To rank states for rate increases after at-fault crashes: NerdWallet averaged rates for 40-year-old men and women for 20 ZIP codes in each state and Washington, D.C., from the largest insurers, up to 12 in each state. “Good drivers” had no moving violations on record and credit in the “good” tier as reported to each insurer. For the other profile, we added one at-fault accident, resulting in $5,000 worth of property damage and no injuries, keeping everything else the same. Sample drivers had the following coverage limits:
- $100,000 bodily injury liability coverage per person.
- $300,000 bodily injury liability coverage per crash.
- $50,000 property damage liability coverage per crash.
- $100,000 uninsured motorist bodily injury coverage per person.
- $300,000 uninsured motorist bodily injury coverage per crash.
- Collision coverage with $1,000 deductible.
- Comprehensive coverage with $1,000 deductible.
In states where required, minimum additional coverages were added. We used a 2015 Toyota Camry in all cases.
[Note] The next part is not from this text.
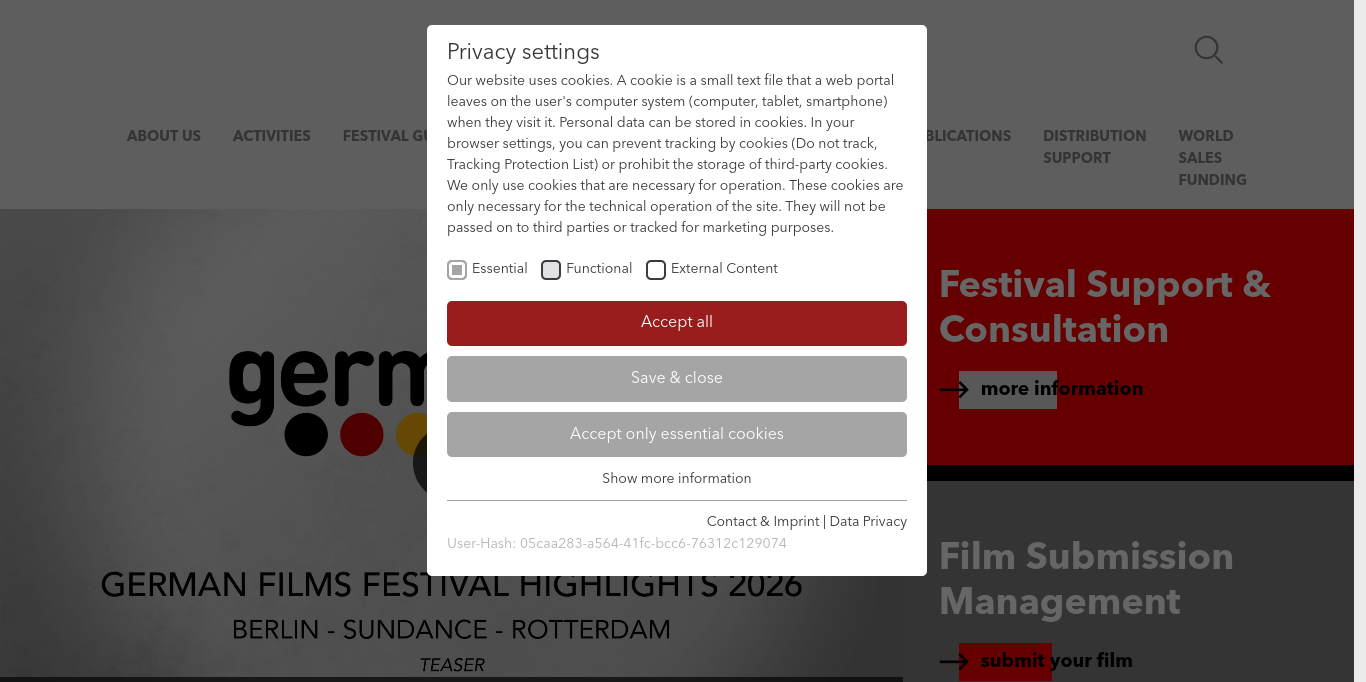Image resolution: width=1366 pixels, height=682 pixels.
Task: Open the Data Privacy link
Action: pyautogui.click(x=868, y=522)
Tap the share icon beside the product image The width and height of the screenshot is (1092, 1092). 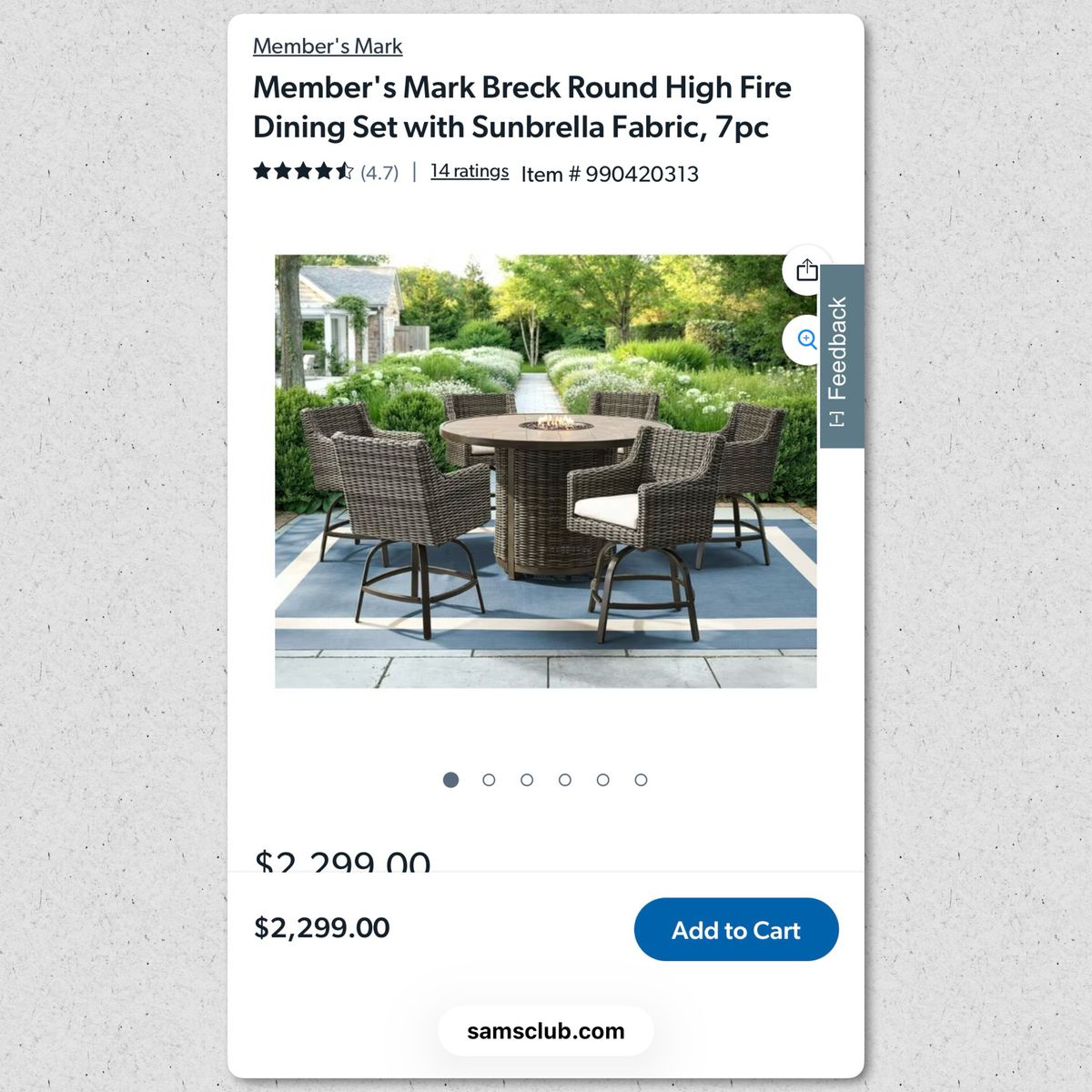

To rank the largest companies for rate increases after at-fault crashes: For the nation’s four largest insurers, we averaged rates for each company for 20 ZIP codes in 30 states and Washington, D.C., for drivers with no moving violations and credit in the “good” tier as reported to each insurer, and for drivers with one at-fault accident resulting in $5,000 worth of property damage and no injuries, keeping everything else the same. The same vehicle and coverage limits were used as listed above. The 30 states, in which each insurer had a significant presence, are Alabama, Arizona, Arkansas, California, Colorado, Connecticut, Florida, Georgia, Hawaii, Idaho, Kentucky, Louisiana, Maine, Maryland, Nevada, New Hampshire, New Jersey, New Mexico, New York, North Carolina, Ohio, Oregon, Pennsylvania, South Carolina, Tennessee, Texas, Utah, Virginia, Washington and West Virginia.
These are sample rates generated through Quadrant Information Services. Your own rates will be different.